This in this small, tiny little way gives us this sense of this multi-generational commitment that God had to Abraham. I realize God isn't an old man in a candy store handing out treats. He's our sovereign Lord, he's our king, but isn't it true that God's deep and unfailing friendship with Abraham is one between friend to friend and it extends from generation to generation?
It's as if God says to Isaac, any son, any son by faith of Abraham's is a friend of mine. Here's the graciousness of our God that we often take for granted. We ought to forget that his grace continues from generation to generation. His friendship with Abraham was so full and so free that it spilled over to all the sons of Abraham, everyone who bears his faithful likeness.
He is the God of our fathers, and he pledges to be God to us and to our children for a thousand generations. He passes on a spiritual heritage. It's the reason why we will soon enjoy a baptism of a little one this morning. Seeing the same covenant promises, the same covenant principles, the same offers of grace, the same dedication of our God passed down from faithful father to son. And from faithful son to his son.
What is that spiritual heritage that gets passed on? What is that spiritual heritage that runs through the generations? Well, God sums it up right here. It's the promise of God's presence. What does he say several times in this passage? I will be with you. I will be with you. It is God's personal abiding presence. His friendly fellowship, and a fellowship to care and to bless, to protect, to know.
That is the heritage that runs to us and to our children.
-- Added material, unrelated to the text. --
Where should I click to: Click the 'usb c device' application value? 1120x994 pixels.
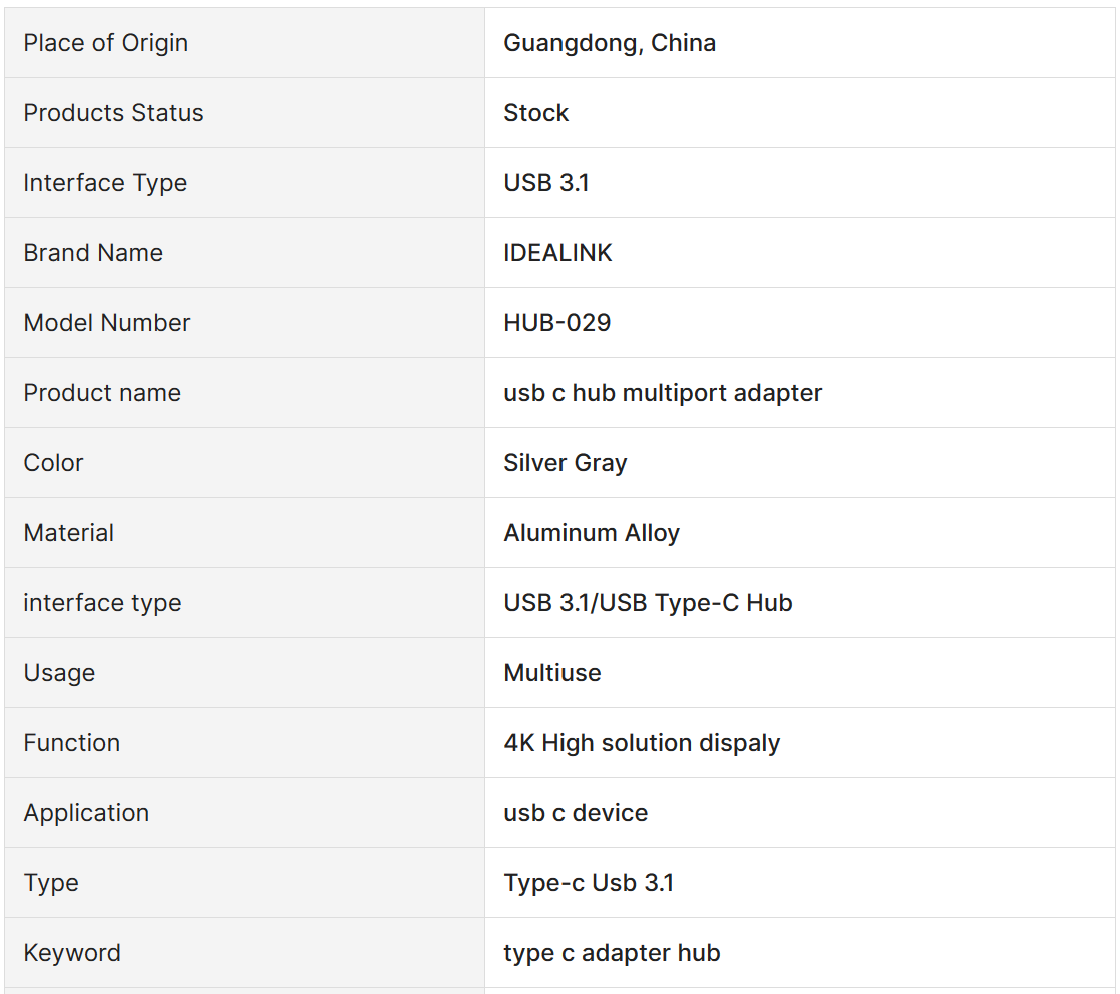(575, 813)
That's the heritage that's come from Abraham to Isaac, and that's the heritage that comes from Isaac to Jacob, and that's the heritage that goes from Jacob all the way down through history, through faith to us. And it's the same heritage that we place before our children.
Abraham had a closeness with God that sustained him all his wandering days. You and I have inherited this promise of God's presence too, and we've inherited through faith in Jesus Christ. Remember what Jesus said in Matthew 28, I am with you always, even to the end of the age. With you always. He is our greatest friend. with us to bless us, to keep us, to care for us, all our wandering earthly days, and then beyond us to all the wandering earthly days of our children, and to their children, and to their children, through faith in Christ all the way until Jesus returns.
Promises weren't the only thing that passed from Abraham to Isaac. There's a dark side of this passage, and it's because Isaac also fell into his father's patterns of sin. Patterns of promises, and yes, right alongside them, or the dark side of this passage undergirding it all is, Isaac, you're just like your father, aren't you? And that's not always a good thing. Isaac's fear took over, just like it did with Abraham back in chapter 12, chapter 20, Isaac saw that his wife was very beautiful and he feared that the men of Gerar would take Rebekah and they would kill him first so that they could take her. And if you think this is a silly situation, you think he's just being overly dramatic, think about what David did with Uriah the Hittite in order to get Bathsheba. It's a legitimate fear. But he's just been told by the God of the universe not to fear, for God will be with him. And what does he do right away? He says, he doesn't go down to Egypt, but he stands there shaking, saying, what if they kill me? And so he lies, and he says, she's my sister. Where have we heard that one before? Twice already. Abraham did it twice.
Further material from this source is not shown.